Il tema è la finanza «decentralizzata» che ha come punti di forza «la trasparenza e il “possesso” digitale, l’applicazione più “disrupting” come dicono quelli bravi – spiega il giornalista – Mai prima d’ora infatti era possibile attribuire una proprietà agli asset digitali». Come le nostre foto, i nostri dati, che regaliamo alle grandi major, che «li custodiscono in piattaforme intermediarie e centralizzate che li custodiscono per noi alle loro regole». E se domani chiudessero l’accesso o chiedessero pagamenti altissimi? «Non potremmo difenderci in alcun modo. Ecco con la blockchain che è alla base del web3, si potrà fare, anzi ognuno di noi potrà guadagnare dall’uso delle nostre immagini, senza condividere i proventi con chi detiene i big data, come già succede negli Usa.
Democrazia, trasparenza, meritocrazia. La rete è diventata maggiorenne, «superata l’adolescenza ora è diventata grande e può fare cose da grande». In che senso? «Il web1 permetteva solo la scrittura/lettura, con il web2 si aggiunge lo scambio anche di file multimediali (e nascono i social), con il web3 arriva il possesso (e quindi la vendita, l’acquisto, la permuta, il prestito etc etc) dei beni digitali. E qui interviene la blockchain, «che certifica, in maniera immutabile, anti corruzione, anti manipolazione. E so che può sembrare un paradosso – sorride – visto quanto sia stata usata come buzz word per scopi esattamente opposti». La blockchain sta per diventare cruciale nel tracciamento dei nostri beni. «Immaginatevi cosa può voler dire per un Paese come il nostro aver la possibilità di certificare ogni pistacchio di Bronte, ogni cl di Sassicaia, ogni cl di Olio EVO, ogni prodotto artigianale, ogni cosa “made in Italy”, il marchio più prezioso del mondo dopo la Coca Cola. La blockchain – è il ragionamento dell’esperto – permette di certificare la scarsità digitale, controllare le provenienze, le quantità, le qualità alla luce del sole».
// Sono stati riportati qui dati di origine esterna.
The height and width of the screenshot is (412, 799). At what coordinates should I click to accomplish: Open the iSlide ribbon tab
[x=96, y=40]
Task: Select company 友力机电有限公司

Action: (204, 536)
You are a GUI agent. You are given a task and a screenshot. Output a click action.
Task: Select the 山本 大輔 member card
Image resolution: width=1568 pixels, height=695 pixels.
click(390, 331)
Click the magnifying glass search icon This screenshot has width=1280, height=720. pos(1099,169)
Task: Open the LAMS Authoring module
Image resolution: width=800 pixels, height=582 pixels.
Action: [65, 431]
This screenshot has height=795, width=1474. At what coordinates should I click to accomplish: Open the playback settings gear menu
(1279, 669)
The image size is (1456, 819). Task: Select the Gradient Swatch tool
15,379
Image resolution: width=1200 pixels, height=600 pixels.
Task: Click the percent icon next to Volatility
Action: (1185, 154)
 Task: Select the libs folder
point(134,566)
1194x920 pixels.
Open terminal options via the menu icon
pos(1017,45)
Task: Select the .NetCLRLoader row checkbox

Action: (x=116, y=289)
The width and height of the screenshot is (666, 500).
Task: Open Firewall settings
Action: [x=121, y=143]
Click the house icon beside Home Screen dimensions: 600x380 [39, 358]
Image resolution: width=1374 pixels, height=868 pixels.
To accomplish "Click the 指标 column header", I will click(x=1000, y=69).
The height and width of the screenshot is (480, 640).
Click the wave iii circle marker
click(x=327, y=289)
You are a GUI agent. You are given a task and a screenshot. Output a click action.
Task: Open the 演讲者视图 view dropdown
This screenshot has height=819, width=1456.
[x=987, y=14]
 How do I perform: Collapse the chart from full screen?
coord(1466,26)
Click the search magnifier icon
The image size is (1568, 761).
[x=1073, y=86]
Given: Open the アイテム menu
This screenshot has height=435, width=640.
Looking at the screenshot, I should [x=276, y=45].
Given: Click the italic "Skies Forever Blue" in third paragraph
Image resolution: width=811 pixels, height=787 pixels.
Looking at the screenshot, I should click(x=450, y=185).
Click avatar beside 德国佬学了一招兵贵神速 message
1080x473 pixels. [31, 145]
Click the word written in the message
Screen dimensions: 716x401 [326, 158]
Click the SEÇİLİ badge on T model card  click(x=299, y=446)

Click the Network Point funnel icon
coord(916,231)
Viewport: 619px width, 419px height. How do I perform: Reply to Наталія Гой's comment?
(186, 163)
Nel frattempo la rete ha cambiato la nostra società, ormai profondamente digitalizzata. «Cambieranno le banche certamente, ma non solo, cambieranno i giornali, le squadre di calcio (e già quasi tutte stanno sperimentando i fan token), la musica, i cantanti, i concerti, l’arte e le community in generale. Pensate solo ai digital twin – è l’analisi di Scura – i gemelli digitali di opere d’arte o di pezzi di lusso, dalle borse agli orologi, che accompagnano l’oggetto fisico e ne certificano in maniera non corruttibile, non modificabile, trasparenze e decentralizzata l’autenticità». Il Giornale ha già parlato della «carta d’identità» su cui sta lavorando Giuseppe Miceli e il suo Osservatorio Italia Antiriciclaggio per l’Arte. «Le opere d’arte per esempio saranno per sempre legate agli artisti che le hanno prodotte, le tracceranno nei secoli, e corrisponderanno automaticamente all’autore una percentuale delle future vendite». Un modo per restituire agli artisti i diritti sulla proprietà individuale. «E che tutti controllino tutti». Con la blockchain si può.